▶ [Work task]: Print the data that follows, exactly and completely.

[Source records]
= = = = =

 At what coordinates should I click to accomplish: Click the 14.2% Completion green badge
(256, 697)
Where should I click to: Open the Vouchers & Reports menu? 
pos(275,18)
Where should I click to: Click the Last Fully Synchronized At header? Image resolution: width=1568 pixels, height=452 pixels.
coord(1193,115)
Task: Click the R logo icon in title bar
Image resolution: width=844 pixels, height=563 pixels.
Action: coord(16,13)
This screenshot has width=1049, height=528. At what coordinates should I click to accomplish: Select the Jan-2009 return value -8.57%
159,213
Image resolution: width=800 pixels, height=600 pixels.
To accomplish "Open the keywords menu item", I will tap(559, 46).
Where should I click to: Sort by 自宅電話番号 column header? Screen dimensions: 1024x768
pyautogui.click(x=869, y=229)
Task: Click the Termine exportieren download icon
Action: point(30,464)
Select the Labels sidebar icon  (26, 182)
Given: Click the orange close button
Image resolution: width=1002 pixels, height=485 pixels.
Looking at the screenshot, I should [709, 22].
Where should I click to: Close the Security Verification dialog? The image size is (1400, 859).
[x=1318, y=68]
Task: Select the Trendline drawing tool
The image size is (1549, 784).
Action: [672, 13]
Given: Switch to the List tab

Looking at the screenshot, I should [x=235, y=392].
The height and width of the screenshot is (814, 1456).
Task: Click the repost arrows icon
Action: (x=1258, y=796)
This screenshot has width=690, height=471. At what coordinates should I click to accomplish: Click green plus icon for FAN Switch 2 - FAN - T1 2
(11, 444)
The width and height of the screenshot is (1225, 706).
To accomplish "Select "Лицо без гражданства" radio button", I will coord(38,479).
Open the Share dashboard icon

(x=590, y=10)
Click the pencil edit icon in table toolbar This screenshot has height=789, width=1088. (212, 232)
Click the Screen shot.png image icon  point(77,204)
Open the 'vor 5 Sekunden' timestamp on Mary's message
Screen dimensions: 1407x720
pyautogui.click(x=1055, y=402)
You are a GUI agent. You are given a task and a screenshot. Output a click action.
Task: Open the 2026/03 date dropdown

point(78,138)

= = = = =

▶ [Task response]:
 At what coordinates should I click to accomplish: Click the 14.2% Completion green badge
(256, 697)
Where should I click to: Open the Vouchers & Reports menu? 
pos(275,18)
Where should I click to: Click the Last Fully Synchronized At header? Image resolution: width=1568 pixels, height=452 pixels.
coord(1193,115)
Task: Click the R logo icon in title bar
Image resolution: width=844 pixels, height=563 pixels.
Action: coord(16,13)
This screenshot has width=1049, height=528. At what coordinates should I click to accomplish: Select the Jan-2009 return value -8.57%
159,213
Image resolution: width=800 pixels, height=600 pixels.
To accomplish "Open the keywords menu item", I will tap(559, 46).
Where should I click to: Sort by 自宅電話番号 column header? Screen dimensions: 1024x768
pyautogui.click(x=869, y=229)
Task: Click the Termine exportieren download icon
Action: point(30,464)
Select the Labels sidebar icon  (26, 182)
Given: Click the orange close button
Image resolution: width=1002 pixels, height=485 pixels.
Looking at the screenshot, I should [709, 22].
Where should I click to: Close the Security Verification dialog? The image size is (1400, 859).
[x=1318, y=68]
Task: Select the Trendline drawing tool
The image size is (1549, 784).
Action: [672, 13]
Given: Switch to the List tab

Looking at the screenshot, I should [x=235, y=392].
The height and width of the screenshot is (814, 1456).
Task: Click the repost arrows icon
Action: (x=1258, y=796)
This screenshot has width=690, height=471. At what coordinates should I click to accomplish: Click green plus icon for FAN Switch 2 - FAN - T1 2
(11, 444)
The width and height of the screenshot is (1225, 706).
To accomplish "Select "Лицо без гражданства" radio button", I will coord(38,479).
Open the Share dashboard icon

(x=590, y=10)
Click the pencil edit icon in table toolbar This screenshot has height=789, width=1088. (212, 232)
Click the Screen shot.png image icon  point(77,204)
Open the 'vor 5 Sekunden' timestamp on Mary's message
Screen dimensions: 1407x720
pyautogui.click(x=1055, y=402)
You are a GUI agent. You are given a task and a screenshot. Output a click action.
Task: Open the 2026/03 date dropdown

point(78,138)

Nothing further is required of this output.